II. Die Antragsgegner haben als Gesamtschuldner die gerichtlichen und außergerichtlichen Kosten des Rechtsbeschwerdeverfahrens zu tragen.
III. Der Geschäftswert für das Rechtsbeschwerdeverfahren wird auf 21 000 DM festgesetzt.
Gründe
I.
Der Firma D. gehören 46 Wohnungen in einer Wohnanlage, die von der weiteren Beteiligten verwaltet wird. Die Antragsgegner sind die übrigen Wohnungseigentümer.
Mit Beschluß des Amtsgerichts vom 30.4.1997 wurde die Antragstellerin zur Zwangsverwalterin der Wohnungen der Firma D. bestellt. Durch Urteil vom 15.5.1997 wurde die Firma D. rechtskräftig zur Veräußerung ihrer Wohnungen verurteilt.

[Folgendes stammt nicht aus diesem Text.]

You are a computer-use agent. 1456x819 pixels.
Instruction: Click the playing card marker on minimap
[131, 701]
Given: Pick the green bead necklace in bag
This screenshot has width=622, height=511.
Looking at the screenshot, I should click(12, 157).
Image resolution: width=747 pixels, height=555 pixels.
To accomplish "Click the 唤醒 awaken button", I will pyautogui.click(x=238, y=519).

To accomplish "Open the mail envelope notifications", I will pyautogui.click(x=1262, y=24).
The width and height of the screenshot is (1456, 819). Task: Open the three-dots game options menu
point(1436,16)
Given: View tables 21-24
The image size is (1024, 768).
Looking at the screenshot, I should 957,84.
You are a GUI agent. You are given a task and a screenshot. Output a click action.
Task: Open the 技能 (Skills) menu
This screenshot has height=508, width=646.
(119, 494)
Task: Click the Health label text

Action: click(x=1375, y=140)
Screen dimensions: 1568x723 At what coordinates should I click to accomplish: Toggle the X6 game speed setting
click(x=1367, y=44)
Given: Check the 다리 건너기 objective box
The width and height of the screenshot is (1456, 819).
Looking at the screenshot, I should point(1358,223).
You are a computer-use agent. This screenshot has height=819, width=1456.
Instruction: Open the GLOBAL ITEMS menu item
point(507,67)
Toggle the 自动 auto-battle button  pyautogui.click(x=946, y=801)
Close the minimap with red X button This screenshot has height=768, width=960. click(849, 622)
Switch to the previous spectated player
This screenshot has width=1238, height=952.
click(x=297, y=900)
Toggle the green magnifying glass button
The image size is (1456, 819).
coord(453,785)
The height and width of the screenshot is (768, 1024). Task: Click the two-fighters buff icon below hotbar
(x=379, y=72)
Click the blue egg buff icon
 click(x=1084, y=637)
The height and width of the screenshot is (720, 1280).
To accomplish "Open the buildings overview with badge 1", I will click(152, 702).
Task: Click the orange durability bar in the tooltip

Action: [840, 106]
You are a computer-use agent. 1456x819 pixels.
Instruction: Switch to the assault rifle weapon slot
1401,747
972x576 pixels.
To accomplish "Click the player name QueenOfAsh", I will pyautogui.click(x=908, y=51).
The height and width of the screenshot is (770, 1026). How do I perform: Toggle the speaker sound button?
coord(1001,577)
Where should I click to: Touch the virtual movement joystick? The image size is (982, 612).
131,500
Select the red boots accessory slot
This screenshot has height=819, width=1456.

In der Ersatzversammlung vom 4.9.1997 wurde die Antragstellerin, die 5 429,34/10 000 Miteigentumsanteile vertrat, von der nachfolgenden Abstimmung ausgeschlossen. Die Wohnungseigentümer faßten sodann Beschlüsse in folgenden Tagesordnungspunkten:
Tagesordnungspunkt (TOP) II a:
Stimmrechtsausschluß von Wohnungseigentümern, die mit Wohngeldbeträgen im Rückstand sind.
TOP II b:
Abhaltung der zukünftigen Eigentümerversammlungen im Raum Passau.
TOP V:
Entlastung der Verwaltung.
TOP VII:
Verlängerung des bestehenden Verwaltervertrages bis zum 30.8.2002.
TOP VIII:
Die Eigentümergemeinschaft beschließt, sollte mit dem Institutsverwalter der Sparkasse S. keine Einigung erzielt werden, wird das Verfahren zum Entzug des Eigentums (gemeint der Firma G.) angestrengt. Die Kosten belaufen sich auf ca. 26 500 DM.
TOP IX:
Entzug des Eigentums der Eheleute R.
TOP XII:
Beschluß über Sond...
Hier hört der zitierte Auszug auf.